Anyway, I just let that stuff go. There is certainly no point in discussion the praying stuff with her- she thinks she’s done a good deed. I just hope I never choke at her house!
I don’t find it offensive if it’s for inconsequential things, though it is silly. If someone started in on me about prayer and healing sick people, I’m offended and amazed.
Maybe, “Praise be to the Lord for presenting you with great challenges to overcome which have allowed your many strengths to be utilized in such a way to make it possible for you to earn a promotion,” is just too wordy.
Since several people referenced my words in their posts, I guess I should respond to them.
There are two things at work here. One is that I’m not comfortable with God as a Cosmic Bellboy, doing what I want when I want it . On the other hand, I find myself in the position of claiming to believe in a God who can perform miracles, and yet not expecting God to actually perform miracles. But I’m very good at painting targets around the holes in the barn to “prove” that God answers prayer.
The other factor is that the woman who annoyed me seemed a bit too convinced that she is the center of the universe, things would happen the way she wanted them. I fear she bosses people around as well as God (or is it I fear she bosses God around as well as people?)
Seven:
You will forgive me, I hope if I find your willingness to pass the blame to Jesus for bad things less than entirely admirable? Amusing, yes, admirable, not so much.
jali:
Well, all it would have taken was faith in this lady’s prayers, so I guess if I’d believed in her hard enough I’d have gotten the job. She’s special that way. I’m pretty sure that she made some comment that indicated that her prayers were superior to other people’s prayers.

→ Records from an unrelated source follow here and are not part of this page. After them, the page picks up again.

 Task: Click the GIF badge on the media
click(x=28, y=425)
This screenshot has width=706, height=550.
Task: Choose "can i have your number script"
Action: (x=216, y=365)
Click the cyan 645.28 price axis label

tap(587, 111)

It’s called the sin of pride, and it’s just beggin’ for a smitin’: truly humble Christians shouldn’t assume, particularly aloud, that they have God’s ear.
If there’s anyone out there who’s in the habit of praying for others, I could use a big lotto win, a couple of hot mistresses, and a wife who wouldn’t mind my inevitable post-win life of excess.
[QUOTE=lorene]
Well, as I said, I don’t get offended at all by the offering of prayers. I know that that is her way of wanting the best for me. But like Eureka said, it’s the assumption that events which are generally merit-based (a touchdown, a job offer, etc) is the direct intervention of God that bugs me.
QUOTE]
On these kind of things, I’d say you were wrong to be offended. One thing is that you don’t know what she was praying. Another thing is, doing hard, good work doesn’t get recognition. Getting the boss’s favor, office politics, etc… serve in getting one good recognition, promotions, and such. At one job that I had, basically the only way to get anything above a ‘competent’ rating was to do something that only the administration was empowered to do. I think that it was at least a small miracle that you didn’t get fired for doing a good job. This may be what your mother was praying for. Or maybe a good job fit.